Monday, August 4, 2008

Zapped

Last week, I was in a ZapThink Service Oriented Architecture (SOA) Bootcamp. It was a descent class since they derive their material from actual SOA implementations in large corporations. They presented high level principals and "gotchas" but I felt it lacked something but I cannot tell what. I thought the ITIL v3 Foundations course was more intense and it actually presented some excellent concepts. I highly recommend taking ITIL v3 Foundations course and the ZapThink bootcamp does a good job of re-enforcing overall same concepts which are:
  • How does IT solve a business problem? This is key since vendors and developers tend to buy the tool or solution and then retrofit it to a business problem. I have been involved in couple of projects which spelled D-O-O-M-E-D after they were cancelled.
  • Capture Business Processes - This is an other key since requirements are derived by analysts which inturn are passed down to the architects and engineers. Architects and Engineers design solutions to the requirements. If they had an insight into the business processes, the solutions could be better and cheaper.

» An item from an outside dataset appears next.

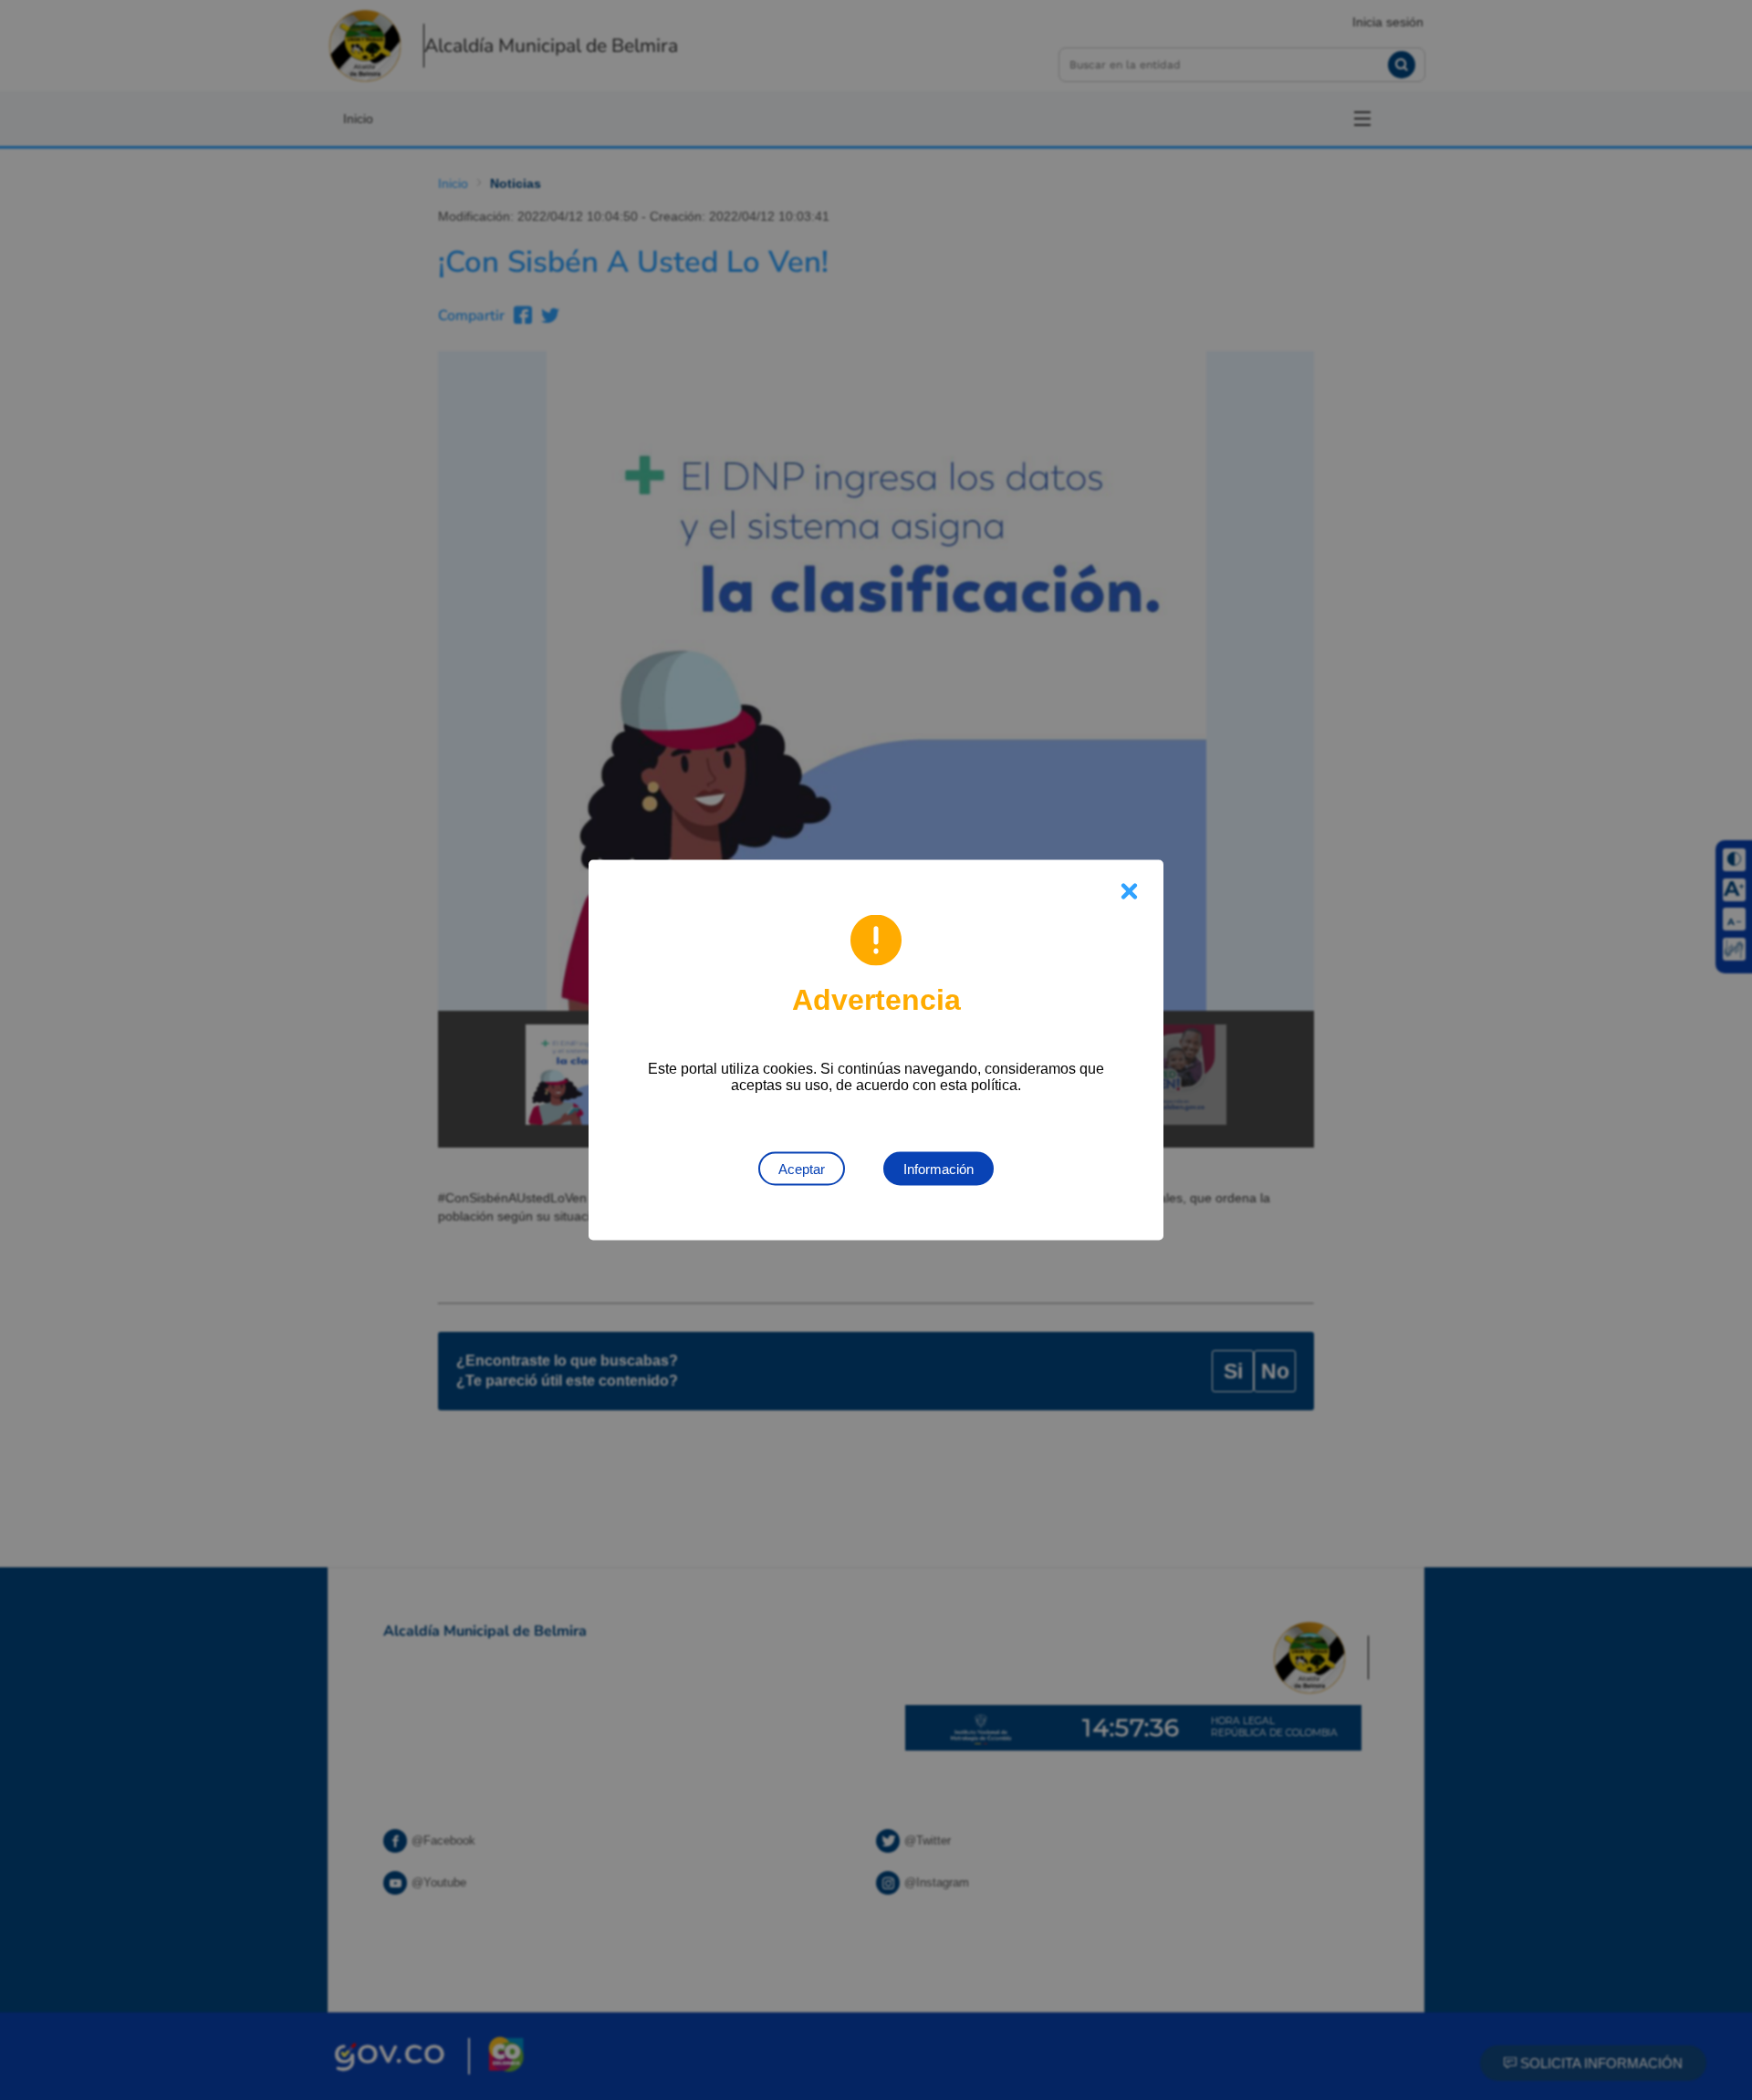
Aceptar (801, 1169)
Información (938, 1169)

  • Business Agility - Flexible IT systems provide businesses more flexibility to be agile. Services support this paradigm however defined Configuration Management processes are key as well.
  • Architecture - Enteprise, Data, Process, and Technical Architectures are key since they provide a defined approach in designing a system or an enterprise. No more Ad-hoc development projects. As a developer and an as an architect, this is key since developers love to know their constraints. We, as developers, have been burnt by poorly written code or no documentation.
Overall good IT architecture with SOA or no SOA, involves alot of common sense, a business understanding and knowing your constraints. Ideas are great but we all have to be realistic.